** Data to process **
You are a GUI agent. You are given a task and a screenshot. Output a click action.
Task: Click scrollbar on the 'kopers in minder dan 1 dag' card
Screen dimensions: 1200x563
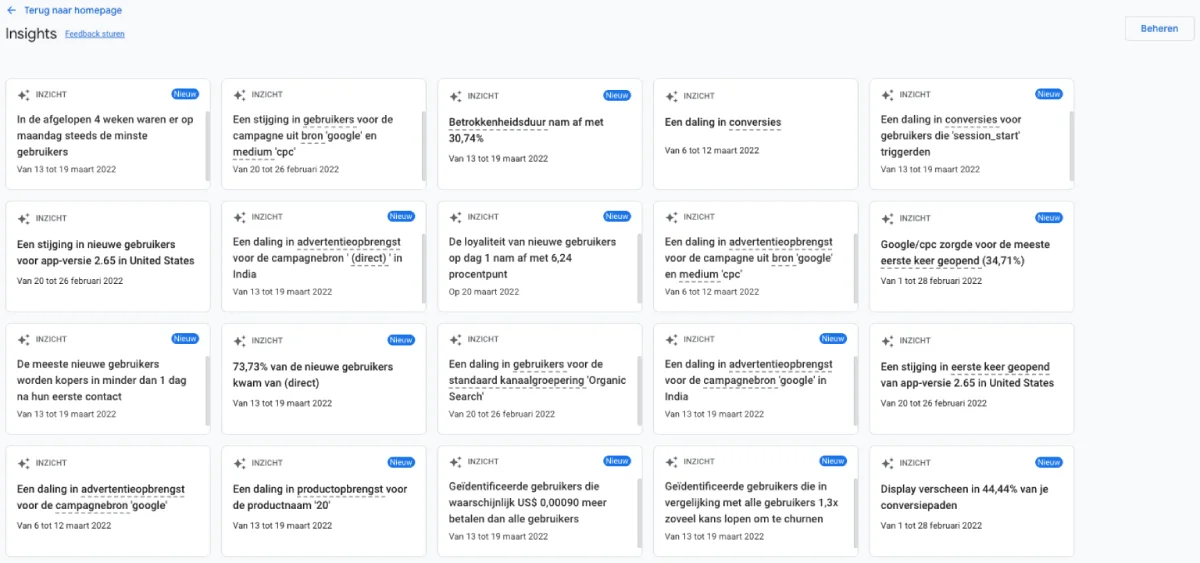[207, 385]
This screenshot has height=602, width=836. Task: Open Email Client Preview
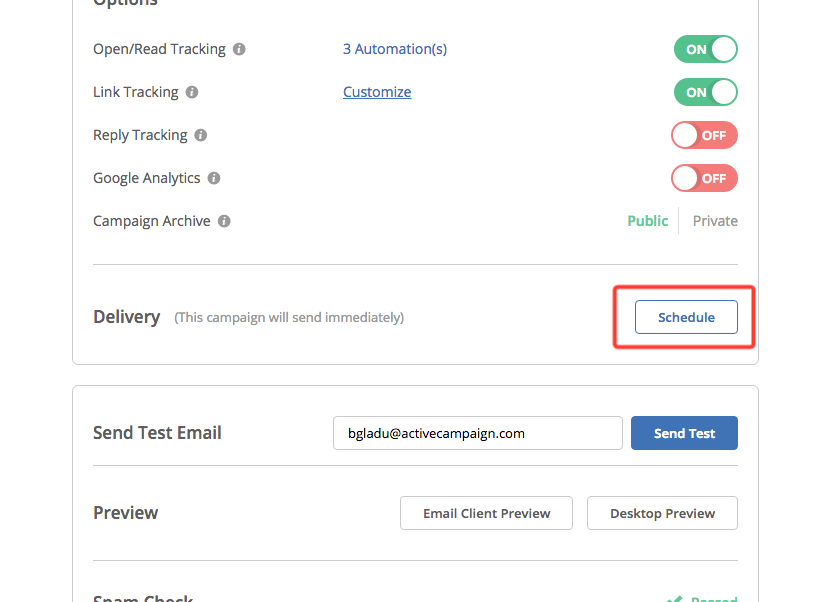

** Your objective **
Retype the whole of the data verbatim. Skip every picture.

** Expected answer **
You are a GUI agent. You are given a task and a screenshot. Output a click action.
Task: Click scrollbar on the 'kopers in minder dan 1 dag' card
Screen dimensions: 1200x563
[207, 385]
This screenshot has height=602, width=836. Task: Open Email Client Preview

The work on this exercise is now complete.